– Но из этого не следует, что уничтожению подлежит и зомби-офицер «020». С какой стати?! Ни в коем случае, – старательно протирал Гамборе платочком запотевшие стекла своей подзорной трубы. – Почему способность к «самопрозрению» отдельных зомби обязательно следует списывать на некачественность зомбирования?
– Потому что мне нужны солдаты, способные на беспрекословное жертвенное самоистребление, а не зомбированные трусы и паникеры, коих и так полно сейчас во всех воюющих армиях, кстати появляющихся безо всякого зомбирования и вдали от вашей «Лаборатории призраков».
– И все же, – не позволил увести себя от основной мысли лейтенант Гамбора, – почему бы не воспринимать «Зомби-020» и подобных ему, как индивидуумов, проявляющих психологически закрепощенную способность к профессиональному самообучению и общему самоусовершенствованию?
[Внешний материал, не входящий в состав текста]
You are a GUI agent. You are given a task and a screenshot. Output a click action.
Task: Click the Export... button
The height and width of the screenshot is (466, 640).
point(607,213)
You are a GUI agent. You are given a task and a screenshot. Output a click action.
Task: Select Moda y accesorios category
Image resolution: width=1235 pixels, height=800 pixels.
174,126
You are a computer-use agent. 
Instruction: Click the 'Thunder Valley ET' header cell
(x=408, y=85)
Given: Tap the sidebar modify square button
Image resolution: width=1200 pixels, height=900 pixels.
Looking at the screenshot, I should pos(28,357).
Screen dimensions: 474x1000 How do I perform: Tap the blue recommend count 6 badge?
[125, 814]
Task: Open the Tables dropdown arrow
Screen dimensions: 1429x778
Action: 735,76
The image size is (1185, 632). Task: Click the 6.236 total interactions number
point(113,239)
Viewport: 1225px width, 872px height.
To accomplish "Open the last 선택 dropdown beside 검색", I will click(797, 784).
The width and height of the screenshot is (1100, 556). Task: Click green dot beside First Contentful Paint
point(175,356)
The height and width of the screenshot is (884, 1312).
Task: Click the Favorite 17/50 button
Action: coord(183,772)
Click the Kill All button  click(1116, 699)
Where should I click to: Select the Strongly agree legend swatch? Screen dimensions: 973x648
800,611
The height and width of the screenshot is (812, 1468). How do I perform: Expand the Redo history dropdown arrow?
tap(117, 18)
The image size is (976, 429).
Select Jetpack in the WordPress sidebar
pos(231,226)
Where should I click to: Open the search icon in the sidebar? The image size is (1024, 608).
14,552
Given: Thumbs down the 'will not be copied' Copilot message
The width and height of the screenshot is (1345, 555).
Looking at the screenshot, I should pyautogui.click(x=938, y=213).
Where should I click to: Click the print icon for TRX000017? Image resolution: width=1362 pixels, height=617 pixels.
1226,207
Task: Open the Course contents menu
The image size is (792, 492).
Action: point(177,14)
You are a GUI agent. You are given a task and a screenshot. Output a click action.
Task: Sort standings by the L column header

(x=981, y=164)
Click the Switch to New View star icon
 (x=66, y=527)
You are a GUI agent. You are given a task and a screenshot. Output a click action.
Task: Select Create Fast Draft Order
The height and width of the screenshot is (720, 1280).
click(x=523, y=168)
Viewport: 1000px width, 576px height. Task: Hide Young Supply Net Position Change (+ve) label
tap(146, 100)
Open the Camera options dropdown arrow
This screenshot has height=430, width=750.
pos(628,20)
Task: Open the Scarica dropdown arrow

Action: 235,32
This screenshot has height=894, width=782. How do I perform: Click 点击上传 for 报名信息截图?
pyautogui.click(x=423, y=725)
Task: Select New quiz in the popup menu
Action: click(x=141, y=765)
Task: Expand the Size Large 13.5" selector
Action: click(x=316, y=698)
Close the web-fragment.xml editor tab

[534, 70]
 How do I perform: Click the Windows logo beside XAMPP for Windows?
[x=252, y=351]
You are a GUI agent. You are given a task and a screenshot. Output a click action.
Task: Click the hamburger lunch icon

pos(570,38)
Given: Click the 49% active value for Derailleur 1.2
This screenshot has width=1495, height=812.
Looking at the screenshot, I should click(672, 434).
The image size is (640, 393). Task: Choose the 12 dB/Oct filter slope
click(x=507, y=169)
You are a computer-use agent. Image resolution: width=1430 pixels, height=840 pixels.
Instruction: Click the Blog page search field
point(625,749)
Уберите эту закрепощенность, и перед вами предстанет мыслящая биологическая машина, способная не только на жертвенное самоистребление, но и на осмысленное самоусовершенствование. Ведь если вдуматься в сущность проблемы, то…
– Хватит умничать, лейтенант! – буквально взрычал Арсен Ведович. – Вы лучше сами постарайтесь вовремя «прозреть», чтобы не пришлось затем «самопрозревать» у священных врат крематория!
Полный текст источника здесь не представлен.